| Crates.io | otlp2pipeline |
| lib.rs | otlp2pipeline |
| version | 0.4.0 |
| created_at | 2026-01-12 03:42:29.941646+00 |
| updated_at | 2026-01-19 03:39:20.386609+00 |
| description | OTLP ingestion worker for Cloudflare Pipelines and AWS |
| homepage | |
| repository | https://github.com/smithclay/otlp2pipeline |
| max_upload_size | |
| id | 2036955 |
| size | 761,961 |
Stream OpenTelemetry data to Cloudflare R2 Data Catalog, Amazon S3 Tables, or Azure ADLS Gen2.
Receives OpenTelemetry data and routes it to object storage via cloud-native pipelines.

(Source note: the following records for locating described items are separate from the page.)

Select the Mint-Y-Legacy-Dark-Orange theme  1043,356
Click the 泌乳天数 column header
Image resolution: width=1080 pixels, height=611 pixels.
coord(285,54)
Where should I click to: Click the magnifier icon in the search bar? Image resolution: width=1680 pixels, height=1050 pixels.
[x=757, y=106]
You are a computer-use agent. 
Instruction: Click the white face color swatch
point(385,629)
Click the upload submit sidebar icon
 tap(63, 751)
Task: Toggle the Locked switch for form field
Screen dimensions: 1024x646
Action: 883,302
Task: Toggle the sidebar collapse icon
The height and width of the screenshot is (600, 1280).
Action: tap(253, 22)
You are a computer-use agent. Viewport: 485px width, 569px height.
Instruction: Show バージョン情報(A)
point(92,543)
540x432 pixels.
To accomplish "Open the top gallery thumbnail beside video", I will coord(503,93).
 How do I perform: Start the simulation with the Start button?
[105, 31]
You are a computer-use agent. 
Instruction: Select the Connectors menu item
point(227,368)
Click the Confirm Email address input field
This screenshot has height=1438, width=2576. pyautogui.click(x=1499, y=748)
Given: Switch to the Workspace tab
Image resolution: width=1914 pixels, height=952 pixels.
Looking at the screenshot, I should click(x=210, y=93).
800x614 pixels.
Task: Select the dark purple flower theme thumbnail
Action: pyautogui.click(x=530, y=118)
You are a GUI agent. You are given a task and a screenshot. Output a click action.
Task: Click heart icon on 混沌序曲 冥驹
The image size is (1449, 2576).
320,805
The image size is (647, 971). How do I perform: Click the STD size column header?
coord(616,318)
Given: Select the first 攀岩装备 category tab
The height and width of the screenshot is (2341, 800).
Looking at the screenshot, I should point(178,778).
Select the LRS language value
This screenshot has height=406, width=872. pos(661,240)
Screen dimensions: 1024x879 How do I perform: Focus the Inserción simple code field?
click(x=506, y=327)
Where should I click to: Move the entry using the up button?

Data lands in Parquet format using a Clickhouse-inspired schema.
Cloud services handle batching and format conversion. Catalog maintenance (compaction, snapshot expiration) runs automatically. Only want to do some simple OTLP->Parquet conversion without the cloud bells and whistles? Check out otlp2parquet.
Install the CLI for your favorite cloud provider:
# requires rust toolchain: `curl https://sh.rustup.rs -sSf | sh`
cargo install otlp2pipeline
# Create a new project to deploy on AWS (requires AWS CLI)
otlp2pipeline init --provider aws --env awstest01 --region us-east-1
# or create a new project with Cloudflare (requires the wrangler CLI)
otlp2pipeline init --provider cf --env cftest01
# or create a new project with Azure (requires Azure CLI)
otlp2pipeline init --provider azure --env azuretest01 --region westus
# see what will be created automatically
otlp2pipeline plan
Requires the wrangler CLI.
# 1. `init` a Cloudflare project as described above
# 2. Create R2 API token (Admin Read & Write)
# https://dash.cloudflare.com/?to=/:account/r2/api-token
#3. Create pipelines
otlp2pipeline create --r2-token $R2_API_TOKEN --output wrangler.toml
# 3a. Set token for worker to write to pipeline
# Go to https://dash.cloudflare.com/?to=/:account/api-tokens
# Create key with "Workers Pipelines: Edit" permissions
npx wrangler secret put PIPELINE_AUTH_TOKEN
# 3b. Deploy worker defined in wrangler.toml
npx wrangler deploy
Requires the AWS CLI or Azure CLI configured with appropiate credentials to create resources.
# 1. `init` an AWS/Azure project as described above
# 2. Deploy (authentication is enabled by default)
otlp2pipeline create
# Verify successful deployment
otlp2pipeline status
# How to stream telemetry from different sources
otlp2pipeline connect
# Query tables with DuckDB, by default data is available after ~5 minutes
otlp2pipeline query
flowchart TB
subgraph Ingest["Ingest + Store"]
OTLP[OTLP] --> W[Worker]
W --> P[Pipelines]
W --> DOs[(Durable Objects)]
P --> R2[(R2 Data Catalog / Iceberg)]
end
subgraph Query["Query"]
CLI[CLI / WebSocket] -->|real-time| W
DuckDB[🦆 DuckDB] --> R2
end
The worker uses Durable Objects for real-time RED metrics, see openapi.yaml for API details.
Cloudflare has additional features like live tail log/traces and real-time RED metrics.
# List known services
otlp2pipeline services --url https://your-worker.workers.dev
# Stream live logs
otlp2pipeline tail my-service logs
# Stream live traces
otlp2pipeline tail my-service traces
flowchart TB
subgraph Ingest["Ingest + Store"]
OTLP[OTLP] --> L[Lambda]
L --> F[Data Firehose]
F --> S3[(S3 Tables / Iceberg)]
end
subgraph Query["Query"]
DuckDB[🦆 DuckDB] --> S3
Athena[Athena / Trino] --> S3
end
Fabric users: Eventstreams can replace Stream Analytics for Azure Data Lake ingestion.
flowchart TB
subgraph Ingest["Ingest + Store"]
OTLP[OTLP] --> CA[Container App]
CA --> EH[Event Hub]
EH --> SA[Stream Analytics]
SA --> ADLS[(ADLS Gen2 / Parquet)]
end
subgraph Query["Query"]
DuckDB[🦆 DuckDB] --> ADLS
Synapse[Synapse / Spark] --> ADLS
end
Schemas come from the otlp2records library and generate at build time. The same schema is used by the otlp2parquet and duckdb-otlp projects.
Compaction and snapshot expiration run automatically where supported.
Bearer token authentication is enabled by default. Use --no-auth to disable (not recommended for production).